Mario Luis ya lleva 13 años conviviendo con el éxito. Ni bien arrancó se convirtió en suceso y ya no paró.

Y lo que valoran sus colegas y la gente que lo aprecia es que jamás cambió su manera de ser. Y esa es, según coinciden muchos, una de las fórmulas para su larga permanencia.

 -Algo que te destacan es eso, que el éxito no te mareó- le comentamos.

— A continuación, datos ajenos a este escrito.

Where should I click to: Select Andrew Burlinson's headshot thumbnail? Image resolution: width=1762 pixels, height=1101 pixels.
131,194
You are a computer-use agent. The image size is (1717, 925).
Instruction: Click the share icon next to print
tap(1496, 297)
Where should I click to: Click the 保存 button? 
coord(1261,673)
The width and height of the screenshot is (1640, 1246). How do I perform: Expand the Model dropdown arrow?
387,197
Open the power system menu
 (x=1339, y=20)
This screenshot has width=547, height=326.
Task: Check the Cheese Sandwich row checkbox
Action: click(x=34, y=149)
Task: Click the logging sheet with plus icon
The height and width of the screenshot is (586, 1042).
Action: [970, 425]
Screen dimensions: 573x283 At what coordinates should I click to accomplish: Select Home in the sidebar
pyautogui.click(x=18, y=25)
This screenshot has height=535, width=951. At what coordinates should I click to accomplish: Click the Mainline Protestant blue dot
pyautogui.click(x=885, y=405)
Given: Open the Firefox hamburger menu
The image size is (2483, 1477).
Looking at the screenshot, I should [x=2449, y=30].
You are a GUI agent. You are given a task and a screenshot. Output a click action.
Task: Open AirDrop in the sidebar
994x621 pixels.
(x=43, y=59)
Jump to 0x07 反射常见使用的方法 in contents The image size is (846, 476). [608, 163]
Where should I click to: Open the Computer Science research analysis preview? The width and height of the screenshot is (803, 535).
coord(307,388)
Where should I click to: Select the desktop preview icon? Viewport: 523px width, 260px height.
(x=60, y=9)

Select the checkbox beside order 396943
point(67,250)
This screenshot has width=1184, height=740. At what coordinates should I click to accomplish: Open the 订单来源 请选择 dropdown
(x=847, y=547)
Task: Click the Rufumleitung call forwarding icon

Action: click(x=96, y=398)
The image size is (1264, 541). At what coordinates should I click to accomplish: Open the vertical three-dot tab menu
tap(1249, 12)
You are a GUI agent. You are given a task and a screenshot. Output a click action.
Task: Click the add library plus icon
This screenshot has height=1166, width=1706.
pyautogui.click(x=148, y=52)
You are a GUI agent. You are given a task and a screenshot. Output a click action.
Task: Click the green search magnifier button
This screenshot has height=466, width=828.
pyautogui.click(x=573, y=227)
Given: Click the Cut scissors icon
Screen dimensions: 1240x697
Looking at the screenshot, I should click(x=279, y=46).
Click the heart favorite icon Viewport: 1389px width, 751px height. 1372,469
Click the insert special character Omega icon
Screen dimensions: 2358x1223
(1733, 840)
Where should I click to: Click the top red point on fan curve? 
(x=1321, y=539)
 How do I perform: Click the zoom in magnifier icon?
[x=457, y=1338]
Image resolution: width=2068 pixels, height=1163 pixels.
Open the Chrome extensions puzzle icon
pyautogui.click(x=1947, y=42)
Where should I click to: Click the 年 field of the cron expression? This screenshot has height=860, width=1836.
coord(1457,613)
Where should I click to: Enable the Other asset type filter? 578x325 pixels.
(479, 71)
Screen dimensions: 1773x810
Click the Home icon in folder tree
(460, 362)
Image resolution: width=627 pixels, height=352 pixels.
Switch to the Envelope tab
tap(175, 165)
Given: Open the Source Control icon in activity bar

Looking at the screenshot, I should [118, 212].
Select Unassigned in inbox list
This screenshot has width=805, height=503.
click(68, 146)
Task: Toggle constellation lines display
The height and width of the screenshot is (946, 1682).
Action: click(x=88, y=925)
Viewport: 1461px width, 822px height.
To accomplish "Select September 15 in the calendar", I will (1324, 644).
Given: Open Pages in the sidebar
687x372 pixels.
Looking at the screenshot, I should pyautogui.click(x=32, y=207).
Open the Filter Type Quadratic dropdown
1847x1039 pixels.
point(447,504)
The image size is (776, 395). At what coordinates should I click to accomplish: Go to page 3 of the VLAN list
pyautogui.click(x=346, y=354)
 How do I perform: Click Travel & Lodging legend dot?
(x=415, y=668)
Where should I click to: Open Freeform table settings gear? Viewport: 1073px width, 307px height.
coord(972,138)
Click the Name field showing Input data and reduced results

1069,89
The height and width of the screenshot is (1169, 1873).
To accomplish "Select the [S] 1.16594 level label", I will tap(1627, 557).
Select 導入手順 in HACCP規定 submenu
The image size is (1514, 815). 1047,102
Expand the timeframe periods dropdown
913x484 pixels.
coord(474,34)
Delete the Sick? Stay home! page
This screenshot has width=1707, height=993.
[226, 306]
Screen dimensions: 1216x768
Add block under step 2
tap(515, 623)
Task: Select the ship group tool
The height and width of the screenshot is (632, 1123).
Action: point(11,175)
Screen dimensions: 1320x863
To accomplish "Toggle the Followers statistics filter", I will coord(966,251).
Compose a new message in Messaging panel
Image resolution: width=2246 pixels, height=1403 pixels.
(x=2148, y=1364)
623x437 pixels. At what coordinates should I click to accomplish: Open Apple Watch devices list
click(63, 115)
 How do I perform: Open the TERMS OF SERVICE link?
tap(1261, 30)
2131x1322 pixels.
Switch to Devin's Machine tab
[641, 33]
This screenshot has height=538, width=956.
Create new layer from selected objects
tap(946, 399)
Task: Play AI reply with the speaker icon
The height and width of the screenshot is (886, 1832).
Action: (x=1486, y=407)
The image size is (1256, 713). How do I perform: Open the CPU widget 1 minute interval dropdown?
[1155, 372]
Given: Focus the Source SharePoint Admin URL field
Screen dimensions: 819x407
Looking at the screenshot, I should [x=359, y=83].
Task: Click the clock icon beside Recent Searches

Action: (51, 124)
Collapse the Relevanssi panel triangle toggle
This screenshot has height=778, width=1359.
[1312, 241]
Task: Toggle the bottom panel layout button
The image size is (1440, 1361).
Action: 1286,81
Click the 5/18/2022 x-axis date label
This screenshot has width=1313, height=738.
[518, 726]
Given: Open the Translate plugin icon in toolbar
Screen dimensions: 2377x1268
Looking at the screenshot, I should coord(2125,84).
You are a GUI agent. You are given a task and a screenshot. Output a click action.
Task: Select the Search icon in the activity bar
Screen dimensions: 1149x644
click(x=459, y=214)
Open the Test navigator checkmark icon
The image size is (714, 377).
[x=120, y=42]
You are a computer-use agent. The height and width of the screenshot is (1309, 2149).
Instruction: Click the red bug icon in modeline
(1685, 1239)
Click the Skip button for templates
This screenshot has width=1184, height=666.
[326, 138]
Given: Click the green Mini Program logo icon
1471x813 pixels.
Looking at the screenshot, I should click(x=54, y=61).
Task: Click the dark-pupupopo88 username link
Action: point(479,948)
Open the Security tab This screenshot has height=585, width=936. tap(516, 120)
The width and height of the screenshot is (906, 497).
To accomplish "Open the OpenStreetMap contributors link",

-Yo arranqué a los 17 años en un grupo, el Aclamado Amistad, de buenos profesiones y, sobre todo, buena gente. Aprendí con ellos el respeto, la predisposición al trabajo, la conciencia y el agradecimiento. Fue para mí una escuela muy linda. Estaba formado en el respeto. Y cuando llegó el éxito ya llevaba 23 años de escenario. Las luces no me iban a encandilar así nomás. La noche me puso y me pone a disposición muchas cosas, pero yo nunca entré en esa. En Buenos Aires conocí a Alejandro Estigarríbia, a Raquel (su esposa en ese momento, con quienes peleamos codo a codo en esos inicios) y a la gente que ellos me presentaban. Con los músicos tengo un gran trato, de confianza y respeto, pero soy del trabajo a la casa y de la casa al trabajo. Mis amigos de fierro están en Santa Fe. Acá aparecieron muchos que me invitaban a comer asados y a reuniones y yo nunca me enganché en ninguna. Seguí como a los 17, con la misma conducta: descansar, no fumar, no tomar, cuidarse. Los del Aclamado me decían: “Mario, nosotros dependemos de vos. Si mañana no podés cantar porque estuviste de joda, la culpa es tuya. Si es porque estuviste enfermo, es otra cosa”. Yo era un pibe que no existía los fines de semana. Dormía todo el día. Me levantaba a la noche y salía con la perchita. Siempre fui muy metódico. Las luces no me encandilaron. La que me ofrecieron no la quise.